Historienne de l’art et archéologue, Hedwige Multzer o’Naghten a soutenu en 2011 un doctorat de langues, civilisations et sociétés orientales à l’université Paris III consacré au célèbre souverain bouddhiste du Cambodge du XIIe siècle, Jayavarman VII. Proche des membres de l’École Française d’Extrême-Orient du Cambodge, elle a vécu 13 ans à Angkor où elle a orienté ses recherches sur les relations entre l’histoire, les temples, leur iconographie et les religions. On lui doit, entre autres, Les temples du Cambodge, Architecture et espace sacré, ainsi qu’un ouvrage en khmer sur le roi Jayavarman VII.

- [ENTRÉES FOURNIES]:
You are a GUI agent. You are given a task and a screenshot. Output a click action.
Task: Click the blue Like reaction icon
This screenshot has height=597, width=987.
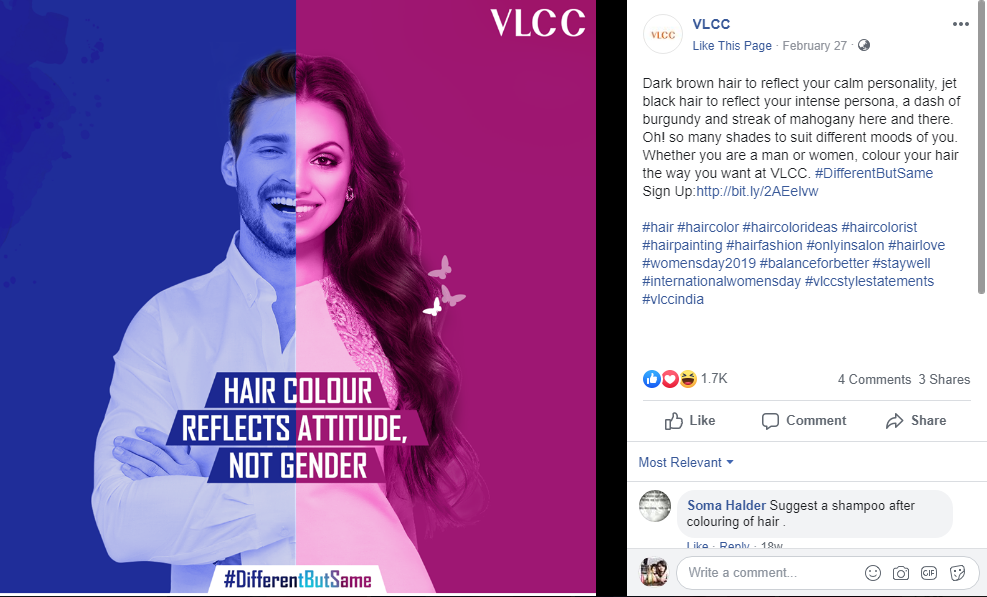click(x=652, y=378)
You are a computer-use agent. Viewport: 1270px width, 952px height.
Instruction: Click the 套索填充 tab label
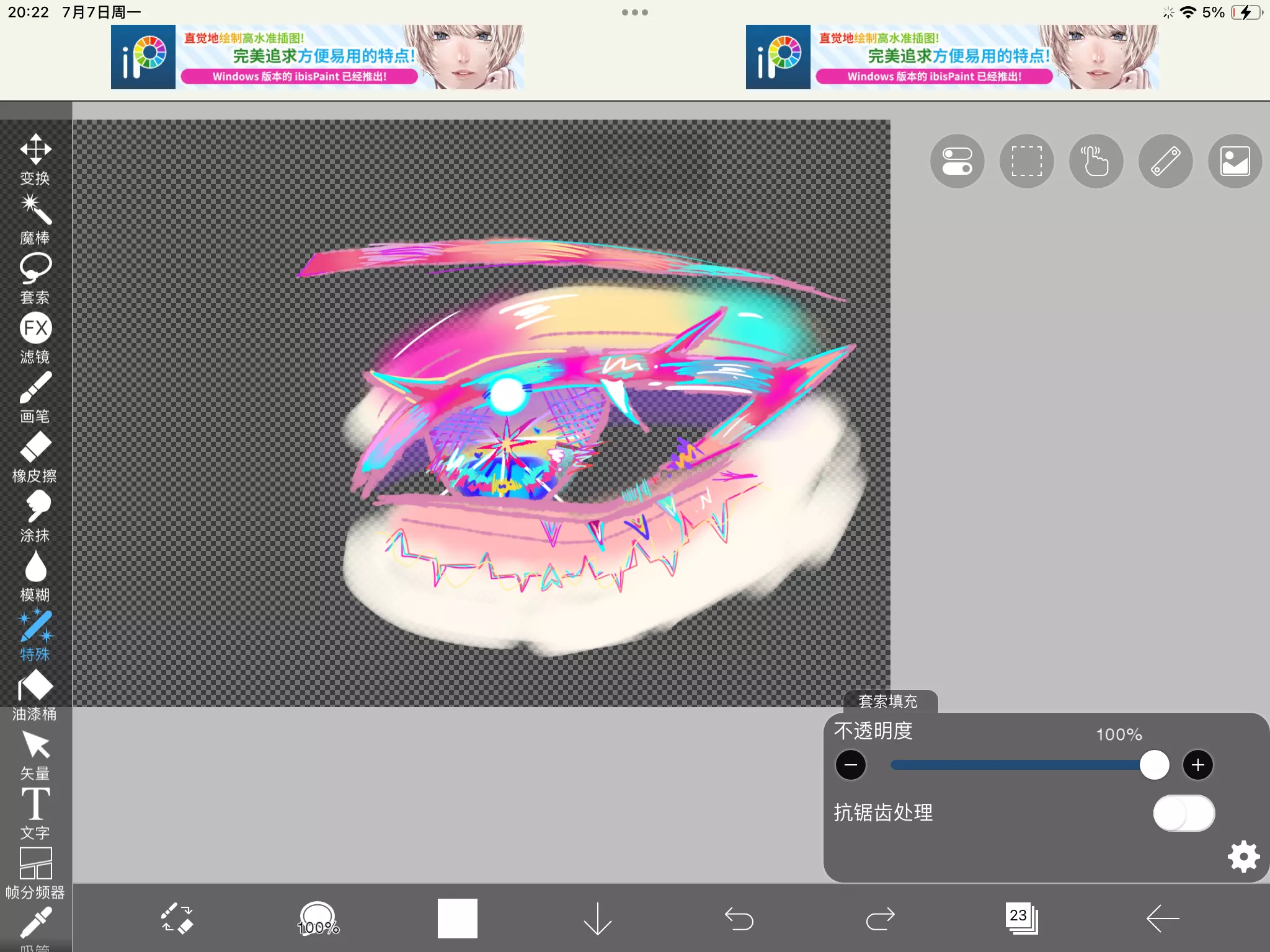pos(888,701)
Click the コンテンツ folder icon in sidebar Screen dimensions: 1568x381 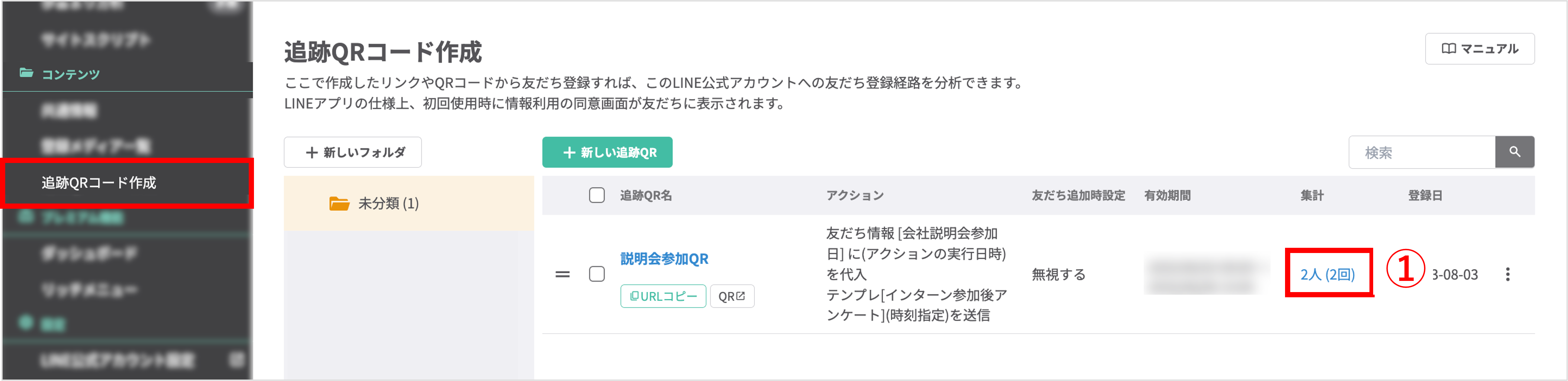26,74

- [OBJECTIFS]:
- a) D'après la notice biographique, entre quels termes portent les relations sur lesquelles elle a orienté ses recherches à Angkor ? Citez-les tous.
- b) Formatez en CSV à deux colonnes, consigne et cible, les entrées depuis la première ligne des entrées jusqu'à la ligne contenant "pos(888,701)", incluse. Produisez une ligne par entrée, chaque valeur entre guillemets, les sauts de ligne remplacés par des espaces, sans les images.
La notice et les entrées n'ont aucun lien entre elles.

- [RÉPONSES RÉDIGÉES]:
- a)
- l'histoire
- les temples
- leur iconographie
- les religions

- b)
consigne,cible
"You are a GUI agent. You are given a task and a screenshot. Output a click action. Task: Click the blue Like reaction icon This screenshot has height=597, width=987.","click(x=652, y=378)"
"You are a computer-use agent. Viewport: 1270px width, 952px height. Instruction: Click the 套索填充 tab label","pos(888,701)"